What needs to be done: Those lines of the records that contain "serce" are to be located and copied.

Data supplied:
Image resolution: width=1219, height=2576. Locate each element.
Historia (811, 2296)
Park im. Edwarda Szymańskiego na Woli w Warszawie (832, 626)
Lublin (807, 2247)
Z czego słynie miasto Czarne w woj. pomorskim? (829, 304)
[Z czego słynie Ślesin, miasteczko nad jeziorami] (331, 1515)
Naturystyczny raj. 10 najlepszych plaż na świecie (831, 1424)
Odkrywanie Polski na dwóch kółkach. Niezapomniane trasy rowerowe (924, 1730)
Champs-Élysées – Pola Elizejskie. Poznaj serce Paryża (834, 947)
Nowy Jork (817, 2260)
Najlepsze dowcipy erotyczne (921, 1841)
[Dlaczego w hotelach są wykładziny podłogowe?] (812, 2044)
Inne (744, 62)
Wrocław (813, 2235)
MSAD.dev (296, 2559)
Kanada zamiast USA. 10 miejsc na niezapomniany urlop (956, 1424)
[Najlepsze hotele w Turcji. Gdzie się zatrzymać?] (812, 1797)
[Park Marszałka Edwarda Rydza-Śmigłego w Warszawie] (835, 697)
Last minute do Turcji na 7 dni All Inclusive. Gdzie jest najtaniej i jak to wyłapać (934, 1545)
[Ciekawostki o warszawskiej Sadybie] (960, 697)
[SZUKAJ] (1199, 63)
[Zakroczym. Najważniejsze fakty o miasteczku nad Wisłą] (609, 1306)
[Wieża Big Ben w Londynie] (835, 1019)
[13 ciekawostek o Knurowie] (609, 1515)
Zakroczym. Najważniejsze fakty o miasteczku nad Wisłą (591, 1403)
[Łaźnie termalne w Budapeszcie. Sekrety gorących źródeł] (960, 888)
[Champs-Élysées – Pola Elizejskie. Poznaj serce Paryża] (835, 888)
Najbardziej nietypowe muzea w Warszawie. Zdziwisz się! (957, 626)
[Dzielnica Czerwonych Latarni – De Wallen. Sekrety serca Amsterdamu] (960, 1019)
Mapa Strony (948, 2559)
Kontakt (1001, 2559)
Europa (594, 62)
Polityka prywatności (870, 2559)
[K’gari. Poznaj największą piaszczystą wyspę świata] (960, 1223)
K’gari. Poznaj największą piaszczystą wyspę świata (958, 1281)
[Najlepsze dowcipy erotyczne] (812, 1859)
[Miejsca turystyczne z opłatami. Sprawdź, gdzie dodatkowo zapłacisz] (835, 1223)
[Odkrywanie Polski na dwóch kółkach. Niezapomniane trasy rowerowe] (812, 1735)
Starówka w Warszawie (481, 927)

Your solution:
Champs-Élysées – Pola Elizejskie. Poznaj serce Paryża (834, 947)
[Champs-Élysées – Pola Elizejskie. Poznaj serce Paryża] (835, 888)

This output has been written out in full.